The United Nations Convention on the Rights of the Child entered into force in 1990. It condemns child marriage, violence and discrimination against children and enjoins tutelage for their education and health. Implementing such principles in national legislation sometimes conflicts with local norms relating to respect for cultural and religious traditions. This was the case of Trinidad and Tobago, a multicultural and multi-religious society that legally sanctioned child marriage until 2017. The paper makes two unique contributions to the literature. First, using the literature on child marriage and the obligations under international conventions, the paper creates a child marriage conceptual framework with the main normative positions on child marriage. Second, using the framework, it explores the normative motivations underlying the domestic legal reform debates held in parliament between 2015–2017. The paper uses the conceptual framework to explain the transformations in the traditional positions of local religious and ethnic groups, provides evidence of norm penetration from the international to a local multicultural setting and furthers the literature on international human rights norm penetration and contestation.

Acknowledgements

The authors would like to thank the reviewers for their helpful comments.

Disclosure statement

No potential conflict of interest was reported by the authors.

Additional information

Notes on contributors

Michelle Scobie

Michelle Scobie is a Lecturer and Researcher at the Institute of International Relations at The University of the West Indies (UWI), St. Augustine, and Co-Editor of the Caribbean Journal of International Relations and Diplomacy. She has practiced as an Attorney-at-Law in Trinidad and Tobago and Venezuela. She was the first corporate secretary of the Trinidad and Tobago Heritage and Stabilisation Fund. She is a member of the Caribbean Studies Association, the International Studies Association, the University of the West Indies Oceans Governance Network, the Earth System Governance Global Research Alliance and the Future Earth Ocean Knowledge Action Network. Her research areas include international law, international environmental law and developing states’ perspectives on global and regional environmental governance. Her most recent book is Global Environmental Governance and Small States: Architectures and Agency in the Caribbean (Edward Elgar, 2019).

Afiya France

Afiya France graduated as a Harlan Fiske Stone Scholar upon obtaining her LLM (with a concentration in health law) from Columbia Law School, New York.
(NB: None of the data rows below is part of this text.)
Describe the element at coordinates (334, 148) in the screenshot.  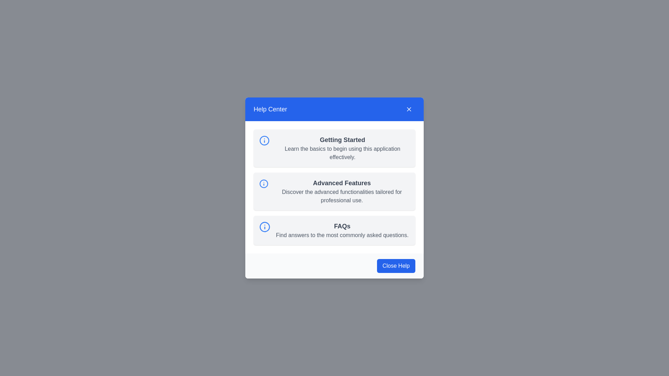
I see `the first informational list item in the 'Help Center' popup dialog box` at that location.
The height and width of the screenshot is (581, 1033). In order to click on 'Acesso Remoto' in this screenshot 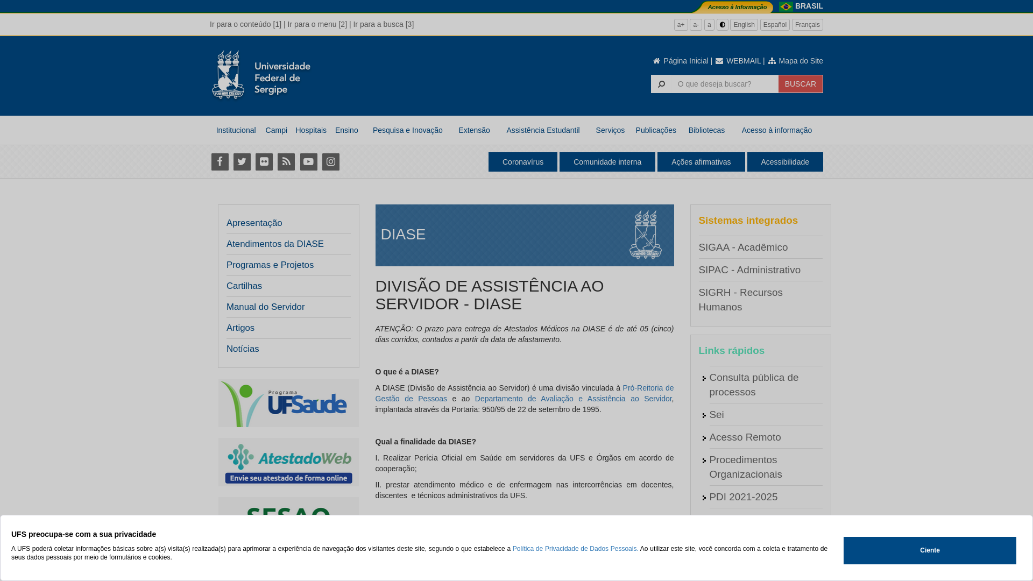, I will do `click(744, 437)`.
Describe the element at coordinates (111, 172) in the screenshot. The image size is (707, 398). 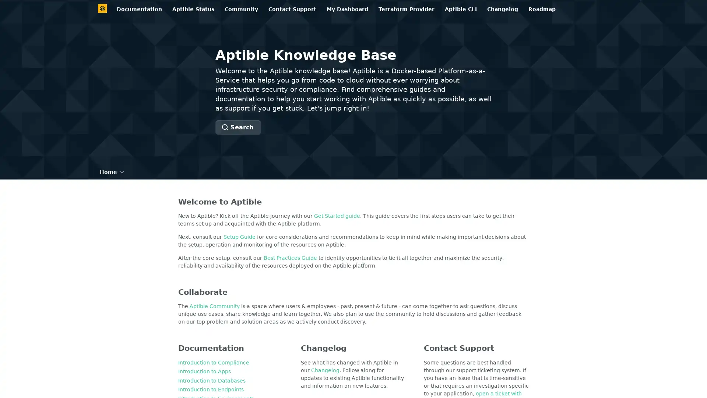
I see `Home` at that location.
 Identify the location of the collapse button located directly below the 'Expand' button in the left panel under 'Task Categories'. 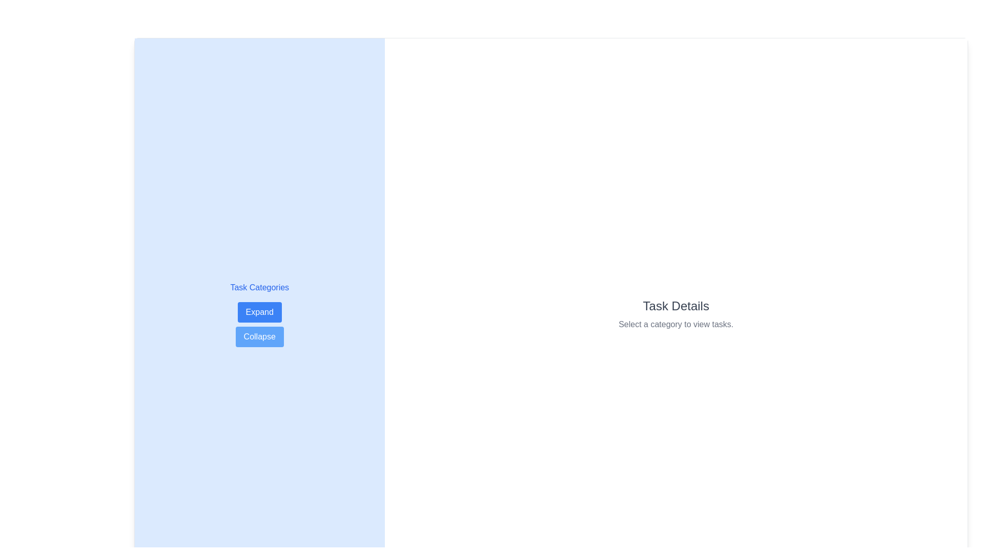
(259, 337).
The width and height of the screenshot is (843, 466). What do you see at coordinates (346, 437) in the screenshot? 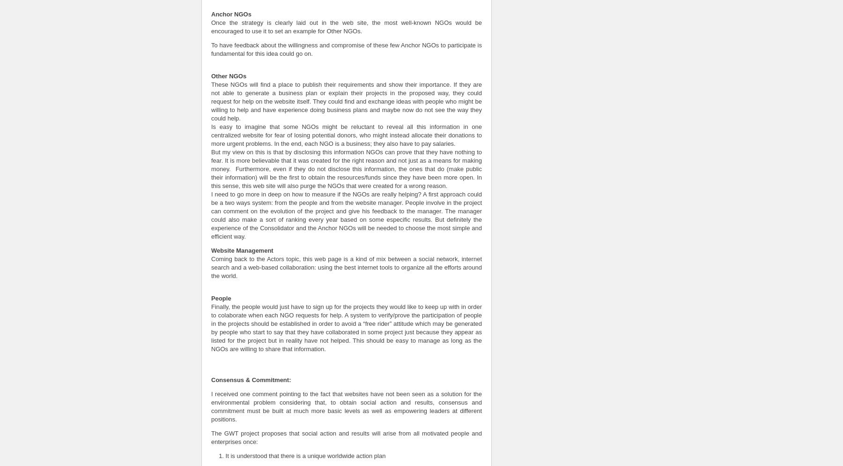
I see `'The GWT project proposes that social action and results will arise from all motivated people and enterprises once:'` at bounding box center [346, 437].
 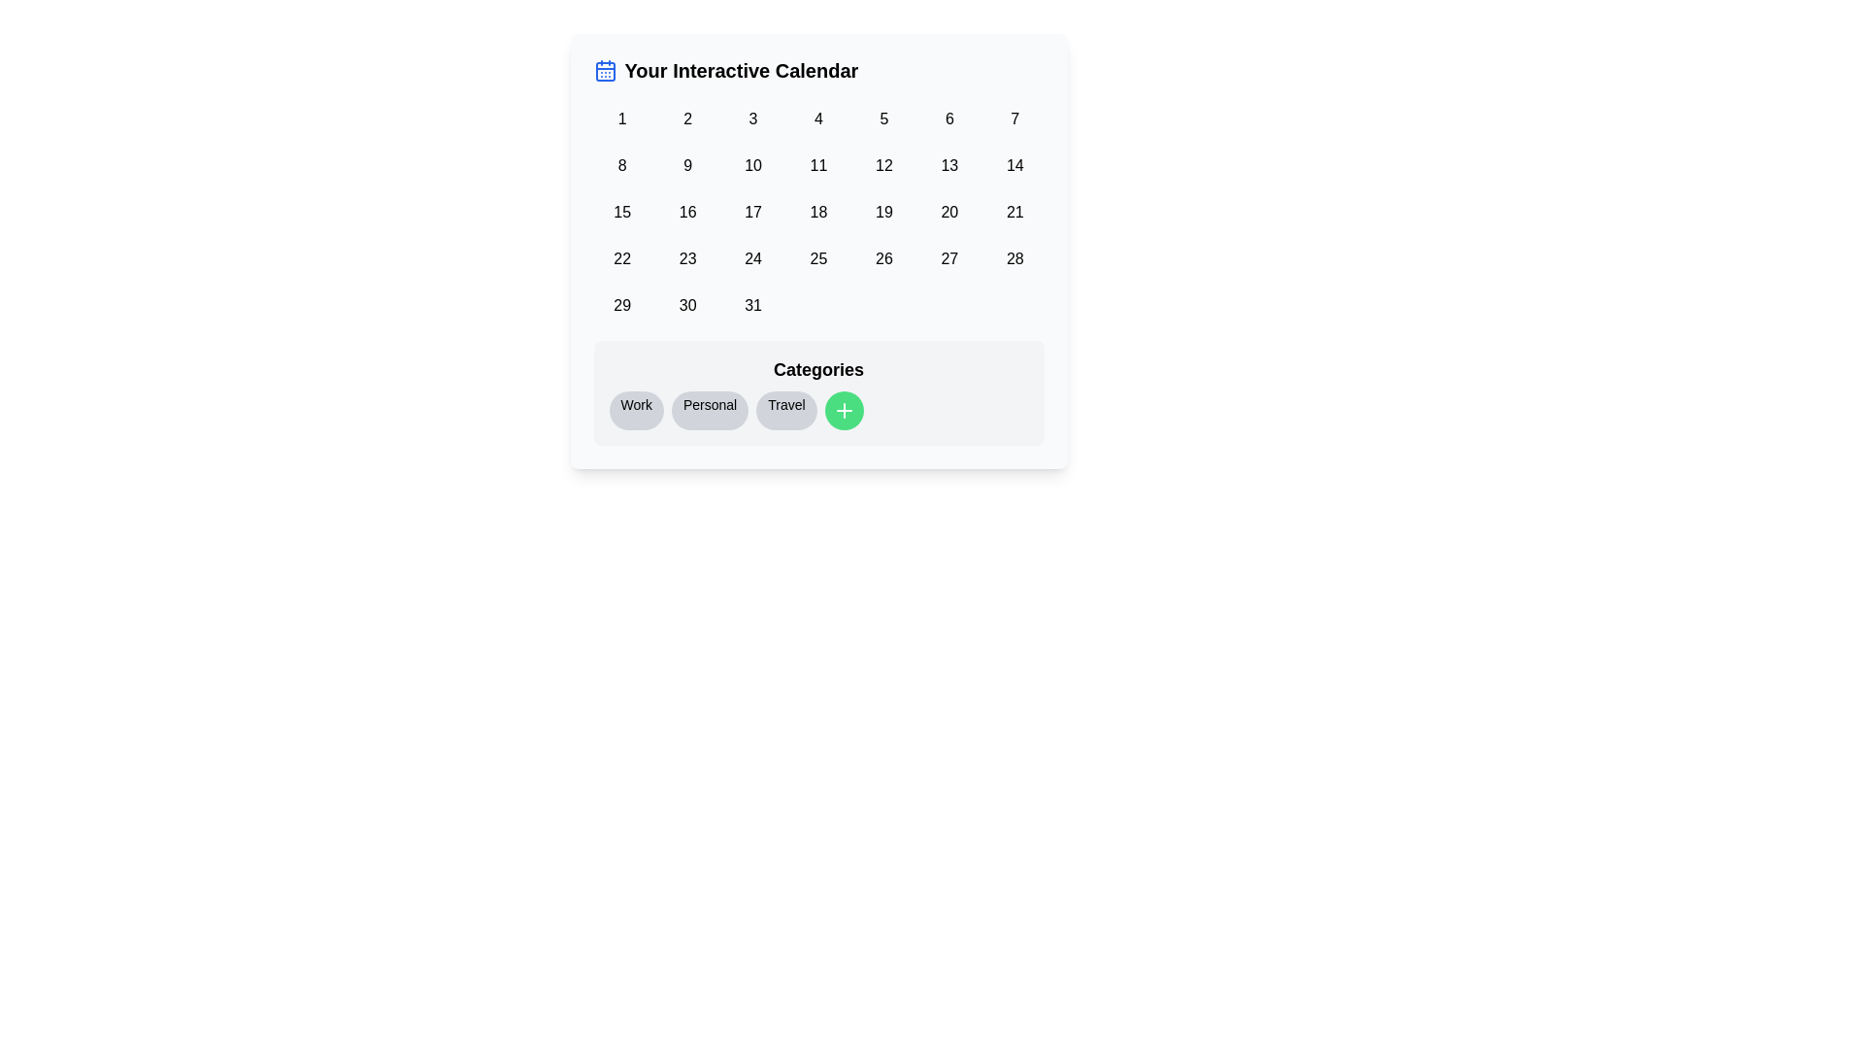 What do you see at coordinates (753, 119) in the screenshot?
I see `the square button displaying the number '3' in the first row and third column of the calendar grid` at bounding box center [753, 119].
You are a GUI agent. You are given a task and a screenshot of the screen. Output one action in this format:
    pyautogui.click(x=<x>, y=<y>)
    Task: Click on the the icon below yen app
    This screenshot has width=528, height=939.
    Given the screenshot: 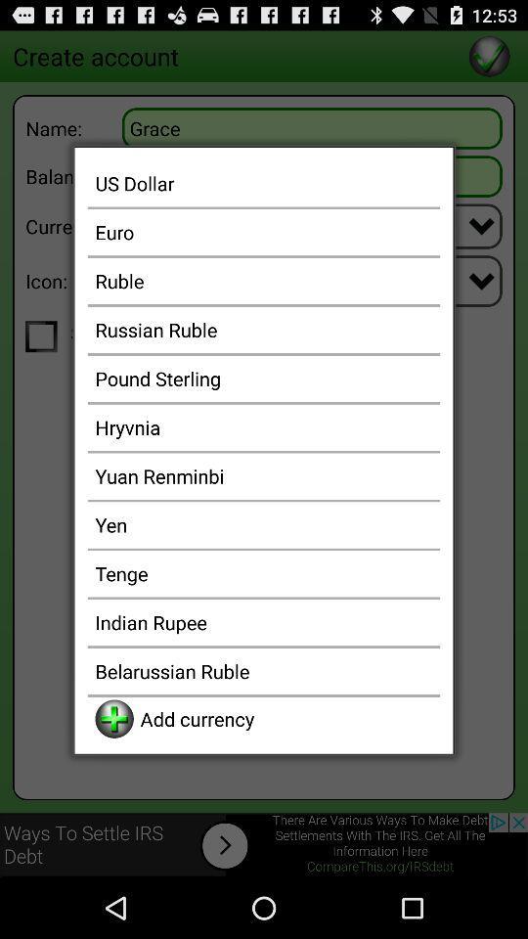 What is the action you would take?
    pyautogui.click(x=264, y=573)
She was admitted to practice as an Attorney-at Law in Trinidad and Tobago in October 2004. She received her LLM from Columbia Law. Before joining the Law Faculty in 2012, she practised law at the Ministry of the Attorney General and Legal Affairs Solicitor General’s Department. At the faculty, she teaches family law, alternative dispute resolution and discrimination in employment. Her research interests include disability law, discrimination law and human rights. Her most recent publication is “The CRPD and Persons with Mental Disabilities in the Commonwealth Caribbean” in the Journal of Law Governance and Society (2017).